(Collected data entries)

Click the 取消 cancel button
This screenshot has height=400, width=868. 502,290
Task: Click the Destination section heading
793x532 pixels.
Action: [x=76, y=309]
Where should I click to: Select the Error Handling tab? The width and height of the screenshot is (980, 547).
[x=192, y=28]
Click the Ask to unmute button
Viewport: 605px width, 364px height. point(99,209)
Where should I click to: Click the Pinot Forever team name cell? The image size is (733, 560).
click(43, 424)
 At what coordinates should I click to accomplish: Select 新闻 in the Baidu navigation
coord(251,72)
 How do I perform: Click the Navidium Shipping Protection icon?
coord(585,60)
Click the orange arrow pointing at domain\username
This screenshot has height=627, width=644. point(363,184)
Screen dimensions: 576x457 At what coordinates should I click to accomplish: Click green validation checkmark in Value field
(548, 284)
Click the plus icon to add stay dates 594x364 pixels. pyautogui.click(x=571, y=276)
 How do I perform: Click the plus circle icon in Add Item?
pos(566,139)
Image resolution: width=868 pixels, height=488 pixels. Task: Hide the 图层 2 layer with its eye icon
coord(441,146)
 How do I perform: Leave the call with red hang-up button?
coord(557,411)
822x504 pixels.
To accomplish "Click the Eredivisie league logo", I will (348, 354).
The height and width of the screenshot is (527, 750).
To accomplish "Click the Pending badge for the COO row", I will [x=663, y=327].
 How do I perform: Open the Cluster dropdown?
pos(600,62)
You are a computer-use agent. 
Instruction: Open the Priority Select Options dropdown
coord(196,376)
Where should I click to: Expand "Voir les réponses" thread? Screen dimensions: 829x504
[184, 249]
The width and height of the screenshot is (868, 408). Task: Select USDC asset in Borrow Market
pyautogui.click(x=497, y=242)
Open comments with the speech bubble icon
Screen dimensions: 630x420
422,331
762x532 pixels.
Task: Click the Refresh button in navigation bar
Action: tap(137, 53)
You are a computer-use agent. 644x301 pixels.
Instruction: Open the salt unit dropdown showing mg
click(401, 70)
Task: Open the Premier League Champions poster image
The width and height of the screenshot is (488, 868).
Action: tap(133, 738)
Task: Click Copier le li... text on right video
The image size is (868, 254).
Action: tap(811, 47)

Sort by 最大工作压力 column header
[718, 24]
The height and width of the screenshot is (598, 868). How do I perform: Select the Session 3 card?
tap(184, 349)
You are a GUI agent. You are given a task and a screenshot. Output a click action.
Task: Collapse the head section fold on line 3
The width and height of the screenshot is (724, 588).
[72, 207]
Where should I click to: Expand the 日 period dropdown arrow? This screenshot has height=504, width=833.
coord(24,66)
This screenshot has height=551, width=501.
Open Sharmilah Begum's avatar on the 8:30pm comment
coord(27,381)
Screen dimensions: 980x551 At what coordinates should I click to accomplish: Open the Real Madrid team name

▸ **Task requirements**: Return every line above in which the string "computer" occurs.

▸ **Output for this exercise**:
You are a computer-use agent. 
You are a computer-use agent. 644x301 pixels.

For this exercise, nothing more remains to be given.